= HMS Elfin (1849) =

English paddle yacht, 1849–1901

HMS Elfin was built as a paddle yacht and launched from Chatham Dockyard in 1849, powered by two 20 hp engines.

== Career ==
HMs Elfin had an uneventful naval career, beginning by becoming a tender to the first Royal Yacht, HMY Victoria and Albert (1843) in 1849.

The ship was dominantly used as a dispatch boat, carrying papers for the royal household between Osborne House on the Isle of Wight and Portsmouth or Southampton, earning the local nickname 'the milk boat'.

Elfin was broken up at Portsmouth in 1901.

== Figurehead ==
An original sketch for the figurehead survives within the collection of The National Archives, designed by James Edward Hellyer Snr of Hellyer & Sons of Portsmouth, provided on an outline provided by Chatham Dockyard.

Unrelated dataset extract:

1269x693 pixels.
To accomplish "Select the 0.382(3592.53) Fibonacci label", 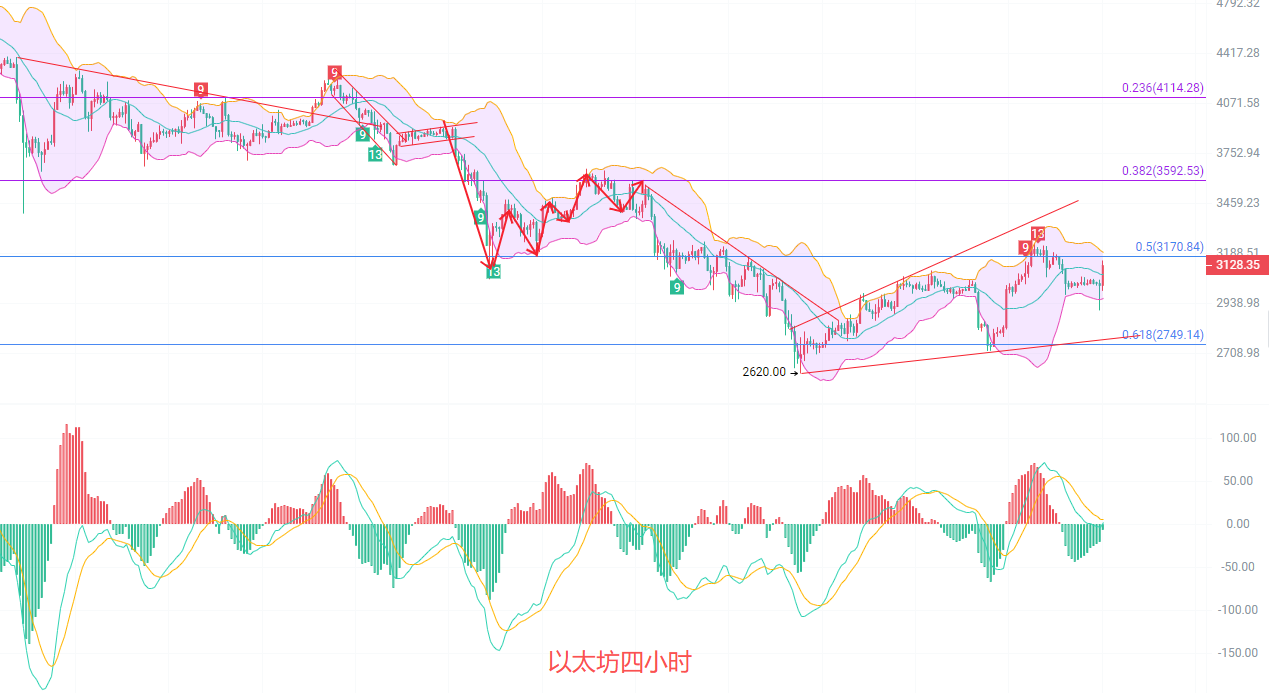I will (1163, 171).
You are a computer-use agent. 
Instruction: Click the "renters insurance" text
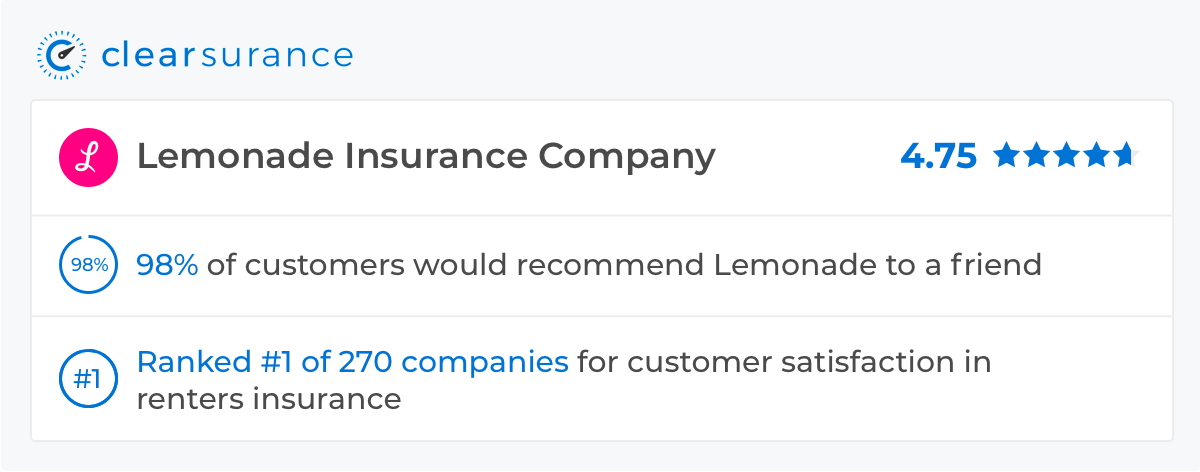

The original estimate for the carving, which recommended a full-length figure, was £20 (approximately £2,160 today). Both the initial design and cost were accepted by the Surveyor of the Navy.

However, in 1849, Hellyer & Sons submitted another design for a 'neat busthead', for an estimate of £5 (almost £540 today) and it was in this form that the figurehead you see today was carved. The reason for the change in design is unknown.